I heard that the number-one free app on the Apple Store was yet another social media platform. Did we really need more? What made this one appealing?
It turns out it offered anonymous comments. The pitch was “honest feedback”—a way to get the truth without the filter. Someone figured out people were already creating fake profiles to speak freely, so why not bake that into the app?
You don’t need a crystal ball to know where this leads. Anonymity without consequence? That’s catnip for the haters.
I know I won’t participate—not because I’m morally superior, but because I’ve lived long enough to know my own issues. I’m solid on the big ones: I don’t lie, steal, murder, or scheme. But I’ve got my smaller faults.
And those small things matter. Reasonable people know their faults; sometimes we excuse them as minor, sometimes we clutch them with a weird righteousness. We feel what we feel, even if we know better. And we watch others not struggle with the same issue—and we envy that too, quietly.
Take, for example, my car. It is my rolling kingdom. When I’m in it, I rule—with due respect for traffic laws, mostly. There’s an older gentleman in my neighborhood who waves at me, disapprovingly, if I’m driving a bit fast—28 in a 25. I don’t wave back. But I think about him for a few blocks. And not kindly.
I become a different person in my car.
That bubble of glass and metal isolates us. There’s no good way to apologize for cutting someone off. You can’t make eye contact. You can’t explain. And the worst? Sitting side-by-side at the next red light. Suddenly, my neck doesn’t work. I stare forward, paralyzed.

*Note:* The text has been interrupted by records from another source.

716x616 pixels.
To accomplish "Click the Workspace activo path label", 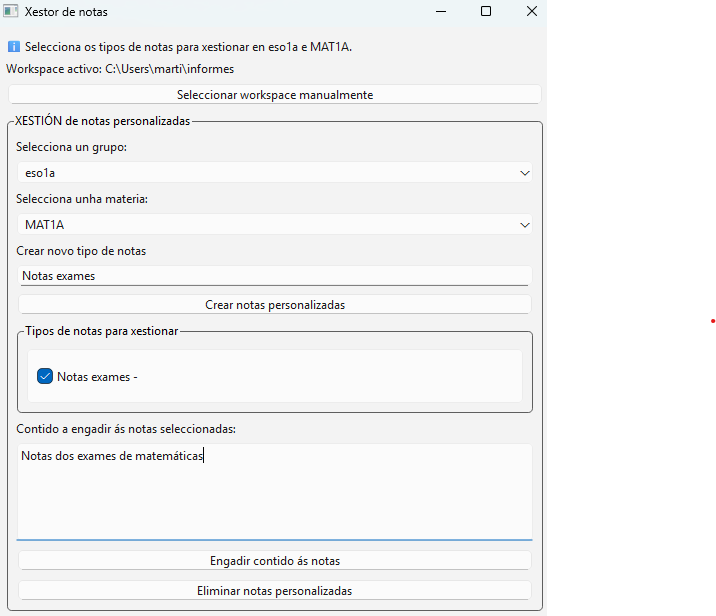I will coord(120,69).
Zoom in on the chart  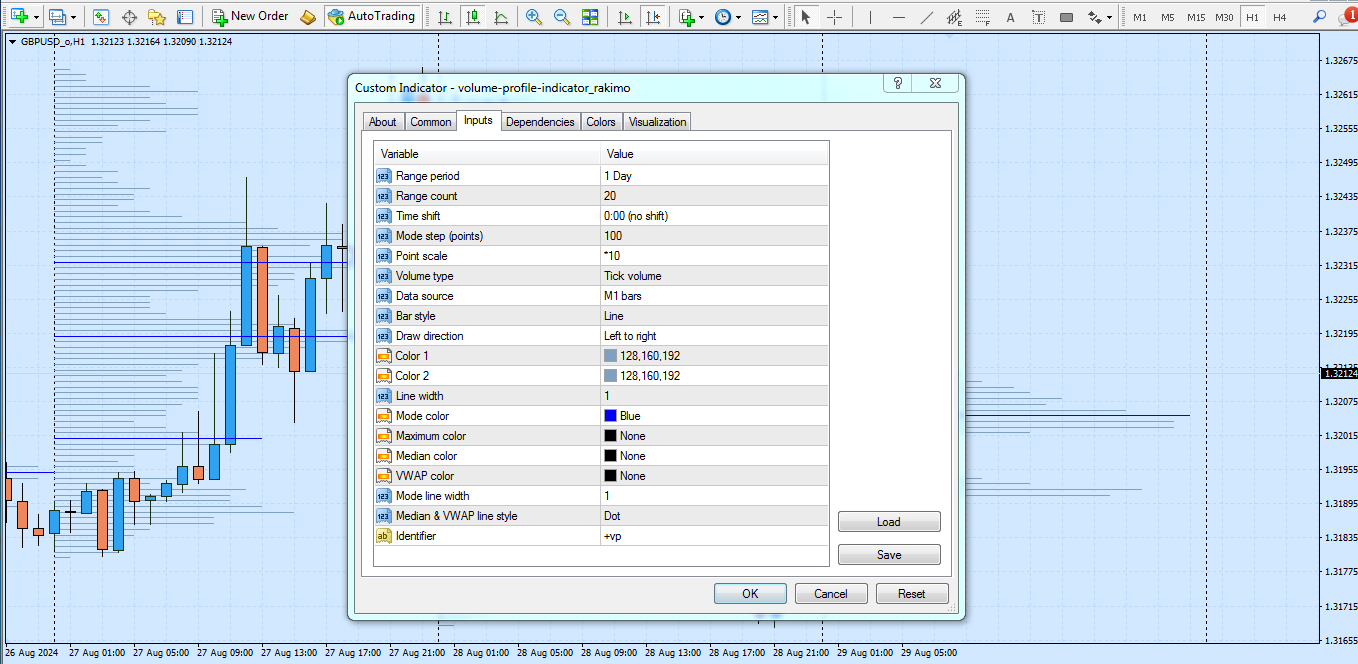tap(534, 17)
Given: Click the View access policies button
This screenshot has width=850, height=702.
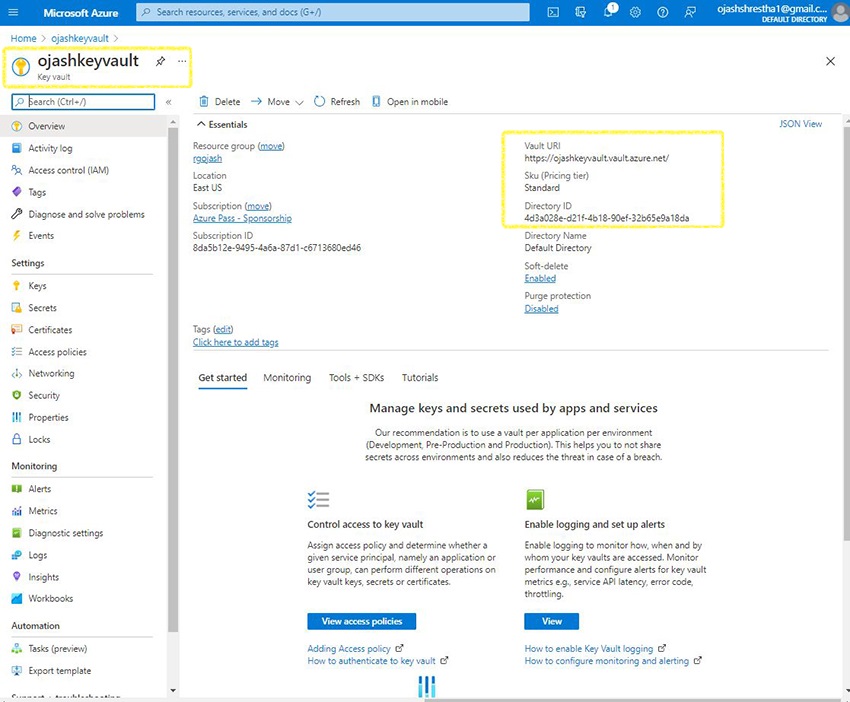Looking at the screenshot, I should [x=361, y=621].
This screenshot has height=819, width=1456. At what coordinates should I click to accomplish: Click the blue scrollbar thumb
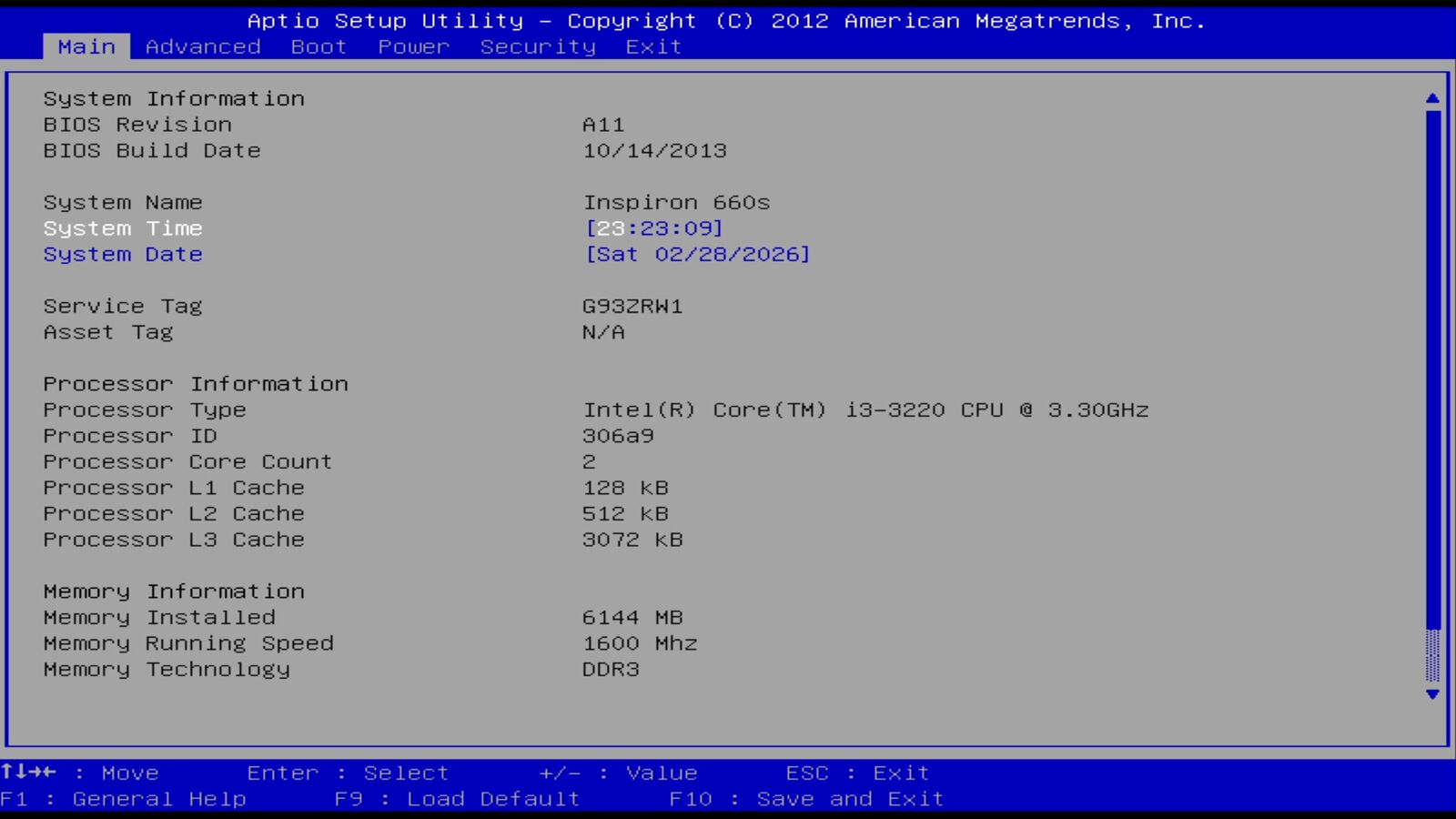click(1432, 364)
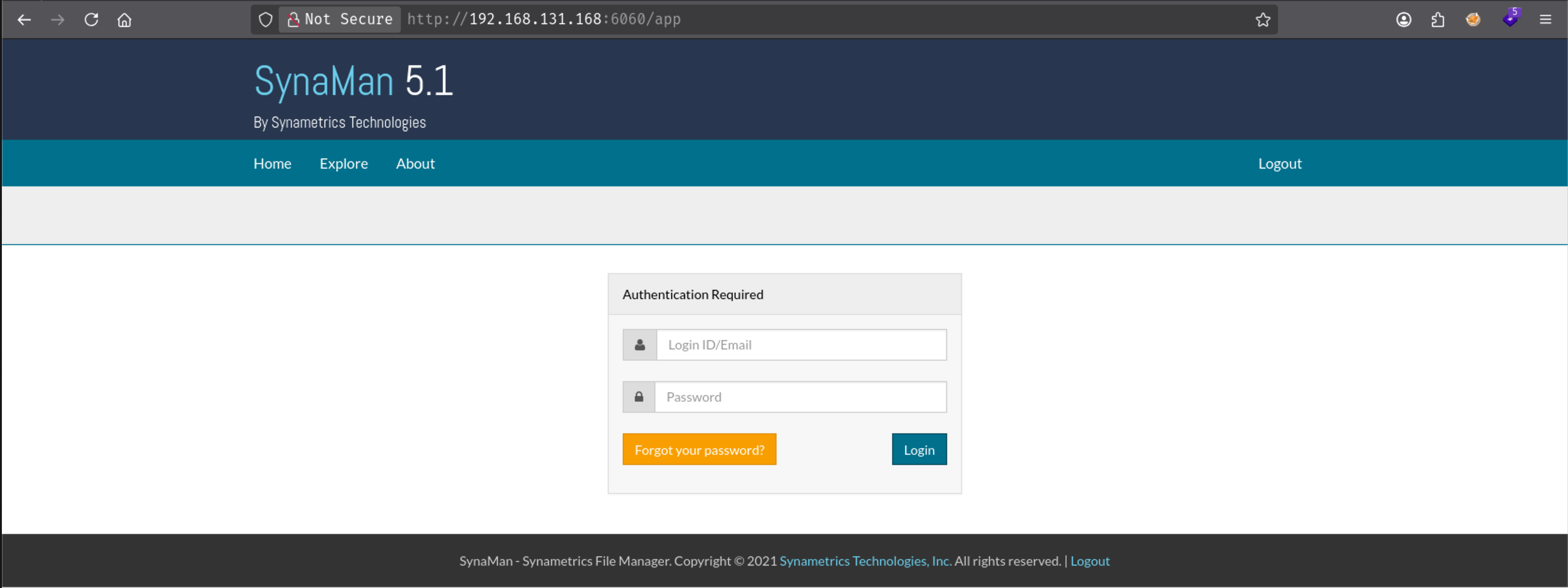The height and width of the screenshot is (588, 1568).
Task: Go to the browser home page
Action: point(124,20)
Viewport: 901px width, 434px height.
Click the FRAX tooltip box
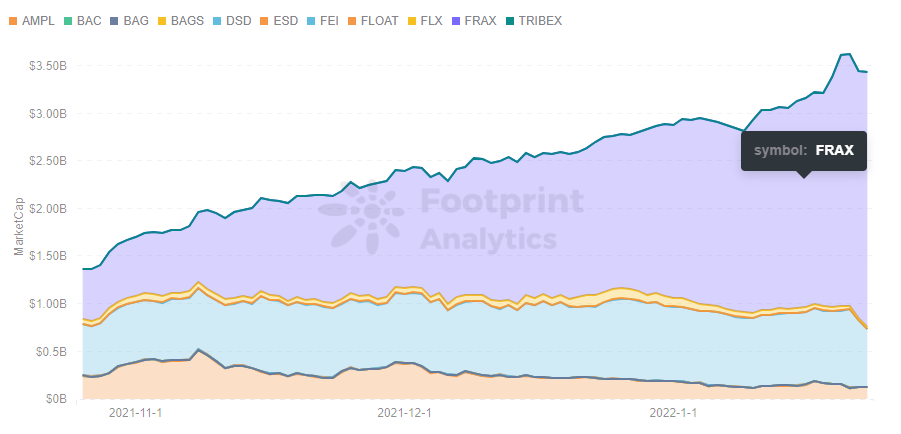coord(803,150)
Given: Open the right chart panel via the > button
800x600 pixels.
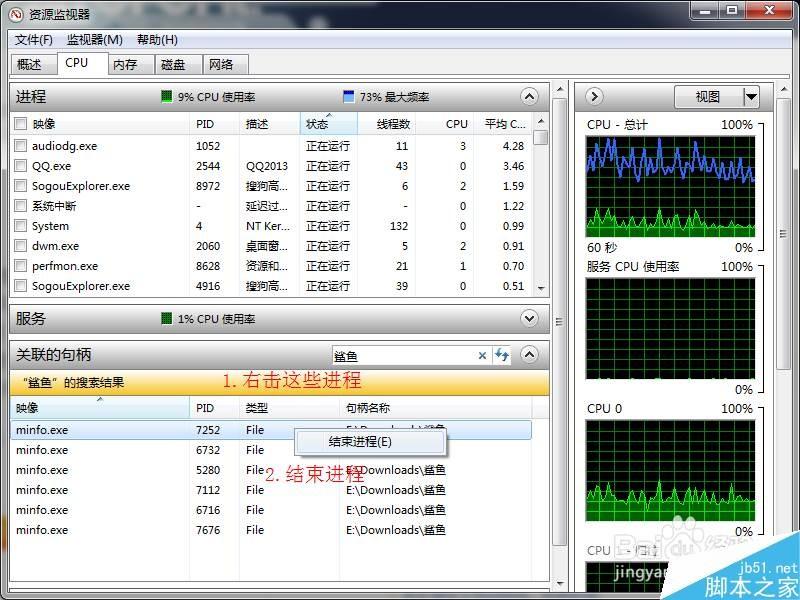Looking at the screenshot, I should click(x=594, y=96).
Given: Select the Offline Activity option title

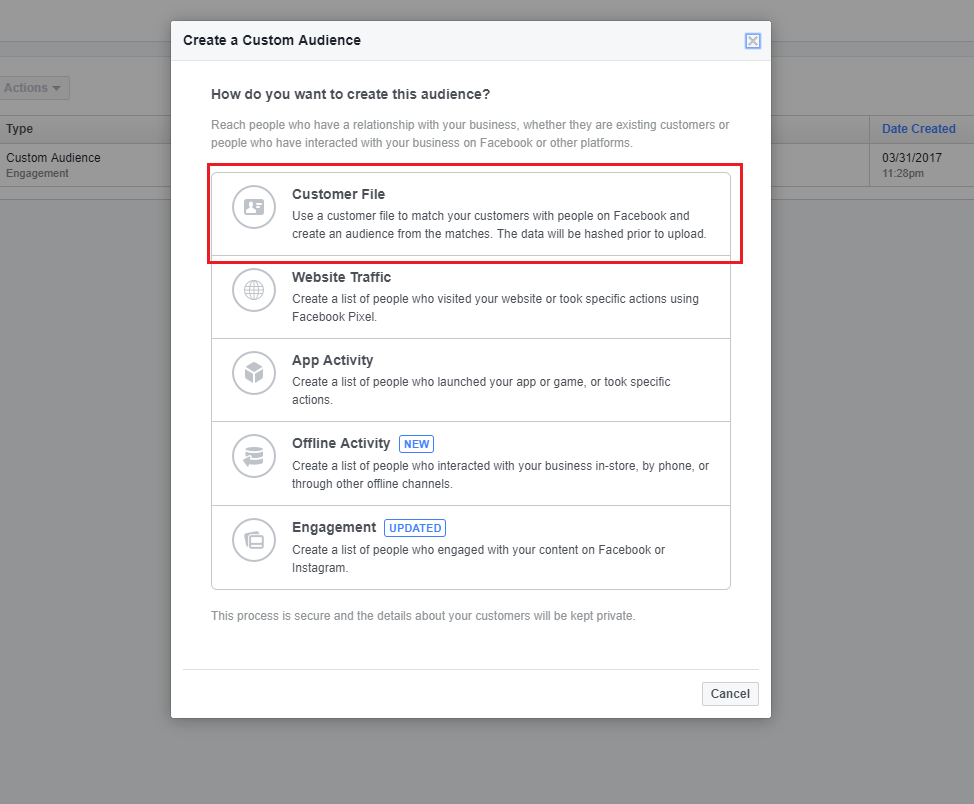Looking at the screenshot, I should (341, 443).
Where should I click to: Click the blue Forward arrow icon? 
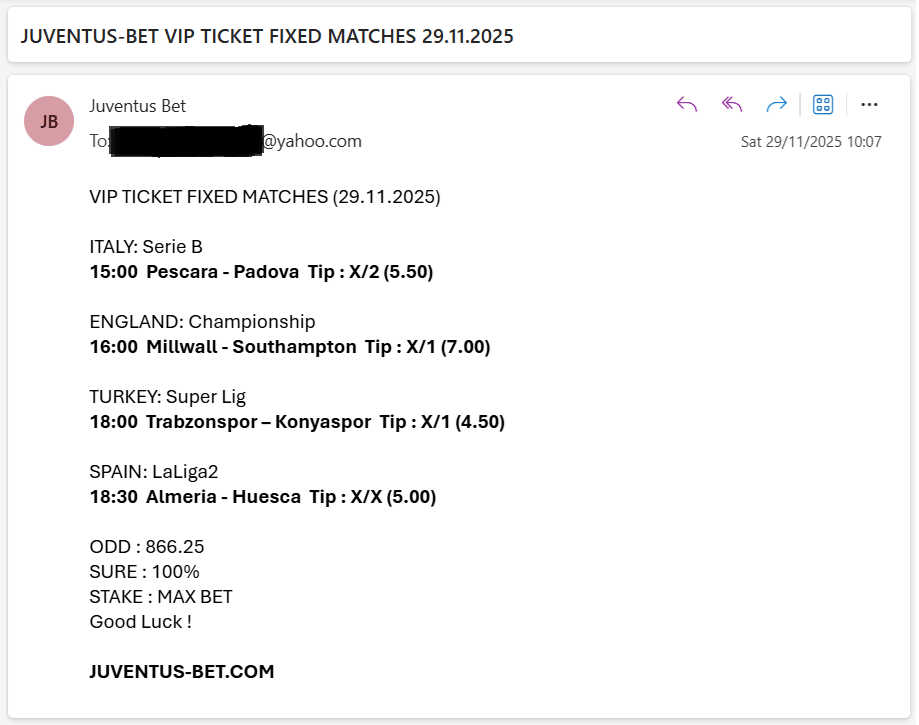[x=777, y=104]
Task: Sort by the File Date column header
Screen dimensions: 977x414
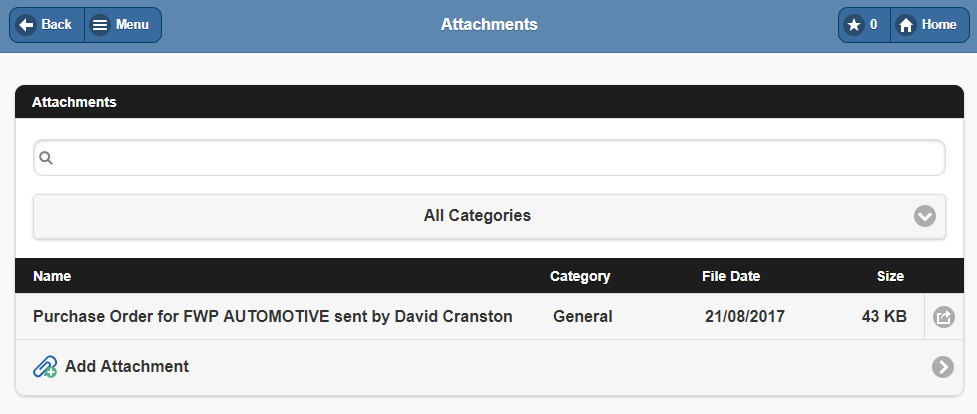Action: coord(731,276)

Why haven’t we invented an apology signal—something blue and bright you flash when you’re sorry? Because, truthfully, we don’t want to. We’d rather mutter, speed up, or stew.
It feels contained—this incivility behind the wheel. But then I catch myself in line at the grocery store, counting items in someone else’s cart. Should they be in the express lane? Why don’t they have their card ready? Do they really not know their PIN? Are they paying with change?!
And suddenly, I realize: maybe I did bring something in from the car.